Proof of Concepts Summary

These ten points that have already been proven in existing systems, plus the eleventh written proof; show that it is feasible to bring down the price of getting mass into space by at least one or two scales of magnitude — possibly three or four scales of magnitude with some reiterative refinements using the best possible materials technology. It demonstrates that not only is the industrialisation and exploitation of the solar system viable. Additionally that it is relatively safe and inexpensive as well as a commercial benefit, and a viable survival strategy for the human race.

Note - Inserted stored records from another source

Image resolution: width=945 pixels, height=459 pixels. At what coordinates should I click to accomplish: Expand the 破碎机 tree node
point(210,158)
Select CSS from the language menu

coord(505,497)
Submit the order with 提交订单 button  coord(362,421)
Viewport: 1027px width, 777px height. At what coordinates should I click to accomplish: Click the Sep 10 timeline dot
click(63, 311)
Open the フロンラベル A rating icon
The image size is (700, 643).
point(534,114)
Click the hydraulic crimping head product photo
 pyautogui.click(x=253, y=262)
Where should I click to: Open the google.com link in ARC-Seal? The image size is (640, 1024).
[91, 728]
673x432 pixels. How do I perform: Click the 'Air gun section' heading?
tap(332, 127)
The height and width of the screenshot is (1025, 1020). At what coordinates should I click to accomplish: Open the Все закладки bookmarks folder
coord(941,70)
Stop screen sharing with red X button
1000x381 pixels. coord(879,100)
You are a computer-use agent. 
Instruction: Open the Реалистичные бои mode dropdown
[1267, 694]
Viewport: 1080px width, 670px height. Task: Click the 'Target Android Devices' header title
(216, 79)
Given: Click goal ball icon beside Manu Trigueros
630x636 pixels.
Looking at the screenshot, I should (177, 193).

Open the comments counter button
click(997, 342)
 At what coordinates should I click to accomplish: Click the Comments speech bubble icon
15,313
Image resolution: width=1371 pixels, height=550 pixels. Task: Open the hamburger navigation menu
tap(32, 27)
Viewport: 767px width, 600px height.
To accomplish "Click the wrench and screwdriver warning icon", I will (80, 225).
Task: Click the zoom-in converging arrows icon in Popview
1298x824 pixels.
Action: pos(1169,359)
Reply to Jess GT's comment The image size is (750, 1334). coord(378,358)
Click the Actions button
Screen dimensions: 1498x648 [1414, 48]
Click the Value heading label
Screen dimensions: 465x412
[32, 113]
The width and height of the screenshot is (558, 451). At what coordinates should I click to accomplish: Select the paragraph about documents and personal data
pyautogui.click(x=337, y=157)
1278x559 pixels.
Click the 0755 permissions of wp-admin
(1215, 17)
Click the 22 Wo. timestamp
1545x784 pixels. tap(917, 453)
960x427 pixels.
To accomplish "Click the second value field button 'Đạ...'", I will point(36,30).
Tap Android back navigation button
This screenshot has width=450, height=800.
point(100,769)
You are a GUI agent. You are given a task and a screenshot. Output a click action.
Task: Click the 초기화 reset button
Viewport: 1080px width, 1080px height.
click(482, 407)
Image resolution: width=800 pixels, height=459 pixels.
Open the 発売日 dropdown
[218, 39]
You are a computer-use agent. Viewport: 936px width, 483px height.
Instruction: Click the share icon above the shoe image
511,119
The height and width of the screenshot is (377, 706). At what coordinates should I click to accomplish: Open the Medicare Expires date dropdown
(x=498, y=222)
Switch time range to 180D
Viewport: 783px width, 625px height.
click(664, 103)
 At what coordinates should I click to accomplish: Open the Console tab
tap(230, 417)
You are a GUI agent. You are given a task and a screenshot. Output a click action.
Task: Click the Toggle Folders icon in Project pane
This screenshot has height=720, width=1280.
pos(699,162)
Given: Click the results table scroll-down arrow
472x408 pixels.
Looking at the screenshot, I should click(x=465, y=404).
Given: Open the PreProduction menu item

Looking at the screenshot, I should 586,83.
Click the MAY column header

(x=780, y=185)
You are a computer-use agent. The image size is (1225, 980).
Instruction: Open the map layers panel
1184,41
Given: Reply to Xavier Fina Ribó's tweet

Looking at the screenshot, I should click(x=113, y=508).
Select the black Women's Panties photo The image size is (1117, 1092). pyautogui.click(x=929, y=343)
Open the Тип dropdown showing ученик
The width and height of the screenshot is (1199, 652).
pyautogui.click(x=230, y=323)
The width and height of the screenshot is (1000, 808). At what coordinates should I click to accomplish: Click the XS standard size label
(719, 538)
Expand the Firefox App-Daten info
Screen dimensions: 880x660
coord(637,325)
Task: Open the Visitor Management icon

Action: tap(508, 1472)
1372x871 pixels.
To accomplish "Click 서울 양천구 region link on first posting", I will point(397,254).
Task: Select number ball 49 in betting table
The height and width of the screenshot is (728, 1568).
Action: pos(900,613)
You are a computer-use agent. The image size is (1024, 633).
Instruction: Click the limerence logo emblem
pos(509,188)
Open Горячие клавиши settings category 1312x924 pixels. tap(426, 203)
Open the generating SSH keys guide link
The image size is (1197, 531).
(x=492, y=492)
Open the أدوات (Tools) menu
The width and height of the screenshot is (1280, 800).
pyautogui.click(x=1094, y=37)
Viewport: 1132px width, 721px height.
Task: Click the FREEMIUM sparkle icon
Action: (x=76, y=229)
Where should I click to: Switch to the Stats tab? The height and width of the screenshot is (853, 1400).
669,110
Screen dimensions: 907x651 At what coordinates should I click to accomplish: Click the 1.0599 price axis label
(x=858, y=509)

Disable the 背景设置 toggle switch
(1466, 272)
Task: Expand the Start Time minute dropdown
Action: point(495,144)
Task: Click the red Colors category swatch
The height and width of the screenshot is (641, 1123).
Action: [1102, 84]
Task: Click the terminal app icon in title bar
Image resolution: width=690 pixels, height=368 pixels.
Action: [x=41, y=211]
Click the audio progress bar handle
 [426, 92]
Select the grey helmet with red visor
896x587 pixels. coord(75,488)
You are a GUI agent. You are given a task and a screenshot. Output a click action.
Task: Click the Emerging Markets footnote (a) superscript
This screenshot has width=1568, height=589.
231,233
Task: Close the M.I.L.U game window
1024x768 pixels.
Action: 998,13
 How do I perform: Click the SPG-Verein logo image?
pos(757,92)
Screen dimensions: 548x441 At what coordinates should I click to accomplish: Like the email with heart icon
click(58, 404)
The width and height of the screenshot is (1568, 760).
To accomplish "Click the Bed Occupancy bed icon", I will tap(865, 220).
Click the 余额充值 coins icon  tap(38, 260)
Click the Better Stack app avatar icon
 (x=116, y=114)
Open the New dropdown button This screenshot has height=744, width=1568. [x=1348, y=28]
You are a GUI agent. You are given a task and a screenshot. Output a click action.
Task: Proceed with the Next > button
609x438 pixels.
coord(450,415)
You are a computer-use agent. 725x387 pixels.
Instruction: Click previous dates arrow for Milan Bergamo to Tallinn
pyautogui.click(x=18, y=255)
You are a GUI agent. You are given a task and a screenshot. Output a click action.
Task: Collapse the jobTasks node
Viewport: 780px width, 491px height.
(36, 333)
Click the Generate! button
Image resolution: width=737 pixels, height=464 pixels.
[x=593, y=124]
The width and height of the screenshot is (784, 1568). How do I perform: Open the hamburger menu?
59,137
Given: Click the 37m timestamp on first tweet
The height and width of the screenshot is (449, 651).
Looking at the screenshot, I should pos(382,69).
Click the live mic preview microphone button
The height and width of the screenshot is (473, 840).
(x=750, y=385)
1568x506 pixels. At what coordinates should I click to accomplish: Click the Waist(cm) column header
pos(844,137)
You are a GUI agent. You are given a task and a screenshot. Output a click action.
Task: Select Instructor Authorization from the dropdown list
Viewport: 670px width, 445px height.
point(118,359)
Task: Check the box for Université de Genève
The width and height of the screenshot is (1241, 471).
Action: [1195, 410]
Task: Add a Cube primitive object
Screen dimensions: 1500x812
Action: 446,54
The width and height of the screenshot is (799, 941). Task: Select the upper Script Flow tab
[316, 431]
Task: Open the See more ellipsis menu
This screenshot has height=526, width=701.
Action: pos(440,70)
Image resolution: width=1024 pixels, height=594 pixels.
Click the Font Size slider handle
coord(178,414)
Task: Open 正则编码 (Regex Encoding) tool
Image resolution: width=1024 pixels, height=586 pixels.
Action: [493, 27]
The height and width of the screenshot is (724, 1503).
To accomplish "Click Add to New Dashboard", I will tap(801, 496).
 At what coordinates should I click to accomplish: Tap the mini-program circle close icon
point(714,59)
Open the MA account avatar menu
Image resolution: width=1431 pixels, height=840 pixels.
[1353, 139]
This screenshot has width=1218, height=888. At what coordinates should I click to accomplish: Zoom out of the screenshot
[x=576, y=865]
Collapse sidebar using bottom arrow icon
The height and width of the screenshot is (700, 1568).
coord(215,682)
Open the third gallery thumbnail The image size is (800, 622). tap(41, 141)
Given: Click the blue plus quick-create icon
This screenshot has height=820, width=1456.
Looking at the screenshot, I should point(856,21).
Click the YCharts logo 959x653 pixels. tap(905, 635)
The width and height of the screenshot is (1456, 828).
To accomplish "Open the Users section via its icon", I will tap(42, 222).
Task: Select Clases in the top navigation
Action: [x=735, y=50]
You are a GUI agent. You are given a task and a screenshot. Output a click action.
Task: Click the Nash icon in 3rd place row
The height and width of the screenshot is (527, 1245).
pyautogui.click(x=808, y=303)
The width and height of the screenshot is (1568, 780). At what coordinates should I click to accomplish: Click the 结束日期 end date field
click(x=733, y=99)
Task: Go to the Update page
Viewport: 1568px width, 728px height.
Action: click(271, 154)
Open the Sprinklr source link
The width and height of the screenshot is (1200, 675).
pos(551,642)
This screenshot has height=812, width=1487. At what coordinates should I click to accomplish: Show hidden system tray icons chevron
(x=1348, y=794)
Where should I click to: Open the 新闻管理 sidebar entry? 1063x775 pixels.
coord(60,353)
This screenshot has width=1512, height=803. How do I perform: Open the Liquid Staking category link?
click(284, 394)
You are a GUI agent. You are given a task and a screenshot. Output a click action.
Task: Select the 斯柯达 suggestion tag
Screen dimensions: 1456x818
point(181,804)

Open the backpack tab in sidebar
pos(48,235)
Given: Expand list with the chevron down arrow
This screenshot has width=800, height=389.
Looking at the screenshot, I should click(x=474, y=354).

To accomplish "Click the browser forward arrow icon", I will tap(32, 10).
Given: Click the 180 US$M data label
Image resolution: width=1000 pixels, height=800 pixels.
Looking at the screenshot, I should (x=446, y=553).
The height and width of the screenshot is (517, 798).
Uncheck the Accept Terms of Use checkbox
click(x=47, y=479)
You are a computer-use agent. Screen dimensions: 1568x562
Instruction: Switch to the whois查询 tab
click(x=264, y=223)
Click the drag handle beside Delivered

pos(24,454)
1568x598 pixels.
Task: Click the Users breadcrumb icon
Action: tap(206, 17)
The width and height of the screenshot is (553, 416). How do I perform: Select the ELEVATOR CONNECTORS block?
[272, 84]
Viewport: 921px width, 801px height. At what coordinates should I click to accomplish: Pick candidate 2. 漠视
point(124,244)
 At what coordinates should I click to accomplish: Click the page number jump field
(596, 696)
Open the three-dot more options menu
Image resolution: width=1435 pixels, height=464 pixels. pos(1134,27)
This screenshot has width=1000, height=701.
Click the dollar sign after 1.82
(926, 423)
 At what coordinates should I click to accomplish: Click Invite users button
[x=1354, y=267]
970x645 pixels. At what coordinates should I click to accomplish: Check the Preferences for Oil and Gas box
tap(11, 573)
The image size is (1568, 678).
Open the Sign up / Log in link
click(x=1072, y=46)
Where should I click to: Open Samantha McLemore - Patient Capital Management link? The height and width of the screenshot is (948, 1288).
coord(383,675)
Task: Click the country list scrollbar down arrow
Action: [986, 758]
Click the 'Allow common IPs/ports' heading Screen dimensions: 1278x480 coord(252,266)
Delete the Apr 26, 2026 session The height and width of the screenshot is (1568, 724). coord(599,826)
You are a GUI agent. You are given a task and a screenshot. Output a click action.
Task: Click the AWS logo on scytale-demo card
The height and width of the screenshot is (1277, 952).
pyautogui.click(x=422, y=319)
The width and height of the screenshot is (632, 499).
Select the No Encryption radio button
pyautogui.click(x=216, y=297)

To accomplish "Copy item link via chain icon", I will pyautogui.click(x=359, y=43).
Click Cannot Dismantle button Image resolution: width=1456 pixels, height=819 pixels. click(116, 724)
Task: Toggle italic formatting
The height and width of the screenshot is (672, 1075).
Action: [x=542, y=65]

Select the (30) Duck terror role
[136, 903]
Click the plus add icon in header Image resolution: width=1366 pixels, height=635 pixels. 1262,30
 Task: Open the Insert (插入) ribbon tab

If traditional rockets are equivalent of first-generation steam engines; though they got the job done, there were often catastrophic explosions and they were not very efficient. Whereas we see the System as the equivalent of the hybridisation of the internal combustion engine and the electric engine all in one stage. With the analogy that the invention of the internal combustion engine led to many different kinds of vehicles which lead to globalisation and more advanced technologies and social systems. The System, we believe, could provide a phase change in a similar but more expansive manner.

The advantages of the System

The advantages of hydrogen in its gaseous form are:-

  1. Hydrogen gas, whilst in atmosphere, can lift itself passively.

  2. Hydrogen gas can react (burn) with atmospheric oxygen to produce active thrust without the energy losses incurred when heating from its liquid state.

  3. The by-product of hydrogen gas reacting with atmospheric oxygen is H2O, in the form of steam, which is an environmentally safe compound, without any regulatory problems.

  4. By pressurising hydrogen gas above STP the energy density can be increased, and the additional mass can be used as a cache ballast, for the optimisation of the flight profiles.

  5. Gasses are easier to mix than liquids or solids, which gives the flexibility to turn the engine on and off at will.

  6. Hydrogen is the most abundant element in the universe and we believe its costs can eventually be dramatically reduced.
    By using technology, to cost effectively put space–based satellite power stations in orbit, to broadcast cheap and clean energy that will enable the production of economic ground–based hydrogen. This medium to long term view of a hydrogen economy, could lead to a more stable medium to long term, prosperous and environmentally friendly economy on a global scale.
    Refer to the Propulsion Performance Chart

The advantages of methane in its gaseous form are:-

  1. Methane gas, whilst in atmosphere, can lift itself passively.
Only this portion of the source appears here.